Deutsche Bank’s net profit retreated to €1.4 billion ($1.85 billion) in the first quarter amid Europe’s debt crisis.
The net profit figure compared to €2.1 billion in the same quarter a year ago.
The company said revenues at the corporate and investment bank division, a key pillar of earnings, fell by 8 percent to €6.2 billion ($8.19 billion) in what it called “a far less favorable environment compared to the prior year quarter.”
The division recovered somewhat from the turbulence that hit European markets in the second half of last year but that didn’t match the year-ago quarter. European markets were roiled by fears that a financially troubled large country such as Spain or Italy might default on its debts, fears that eased somewhat during the first quarter.
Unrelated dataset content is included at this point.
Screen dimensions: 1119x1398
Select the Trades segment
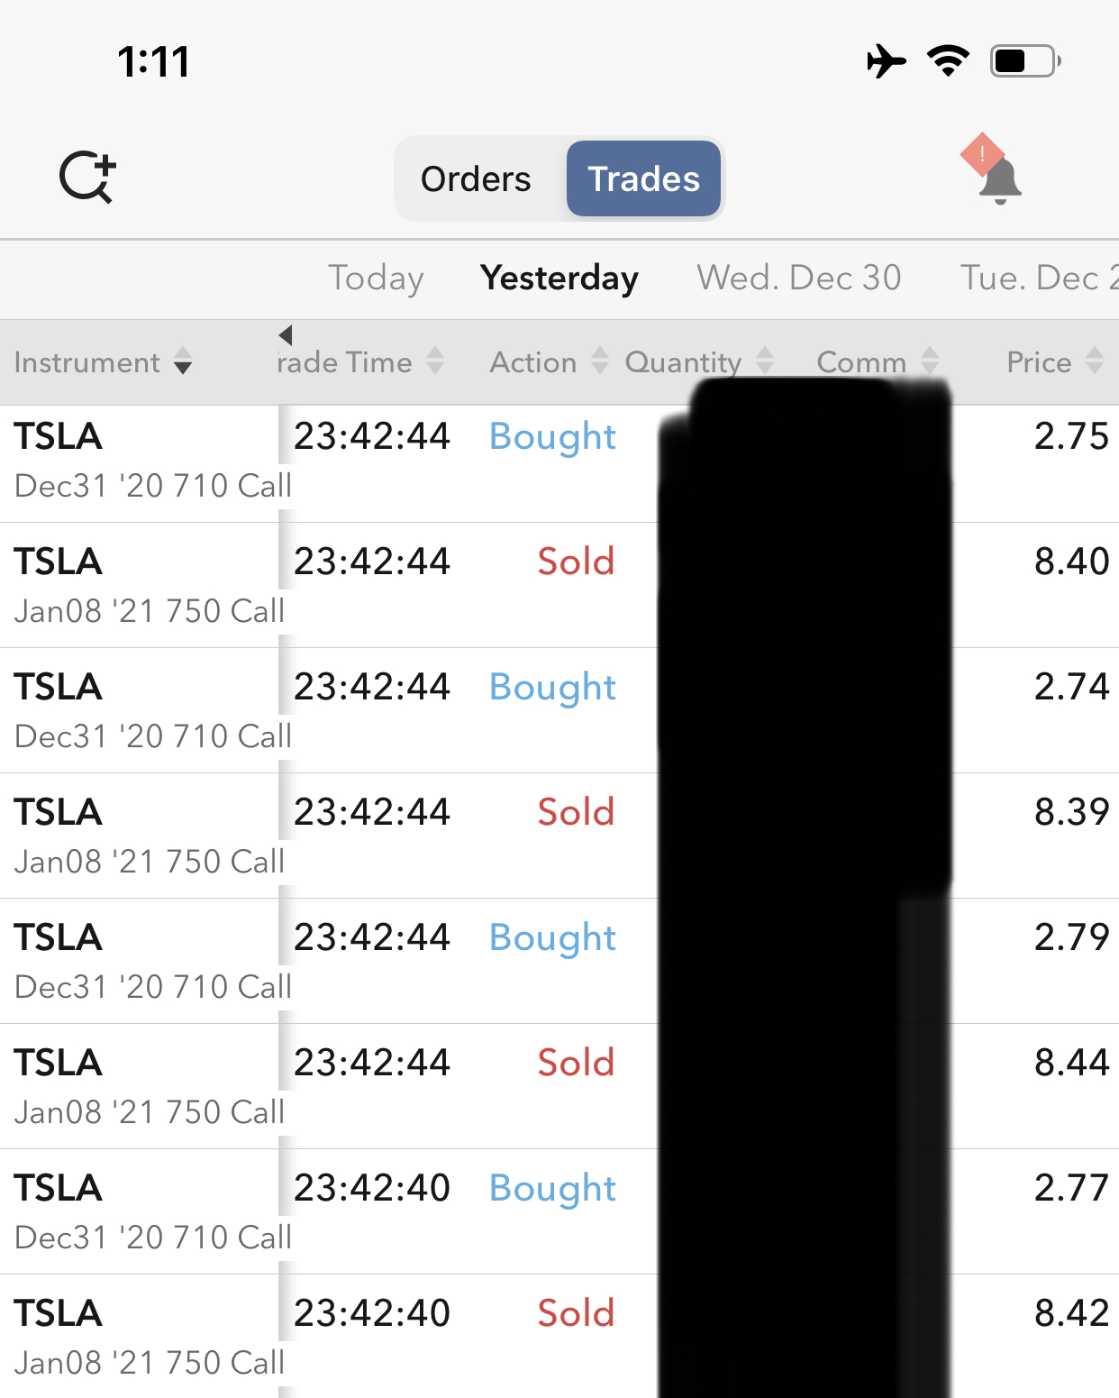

“This is a strong result which reflects good performance across most businesses, despite continued risk discipline and lower client activity than in the prior year,” the company said in a statement.
The bank also took a €257 million ($339.39 million) writedown as it exited a loan to pharmaceutical company Actavis, which is being bought by Watson Pharmaceuticals, and took €210 million charge for litigation expenses. Ending the bank’s exposure to Actavis would result in a boost to its capital cushion against losses, it said.
The figures were the last quarterly earnings reported by CEO Josef Ackermann before he hands the bank over to incoming co-CEOs Anshu Jain and Juergen Fitschen at a May 26 shareholders’ meeting. Ackermann said in a statement that “against a background of continuing caution in global financial markets we delivered solid results,” according to Associated Press.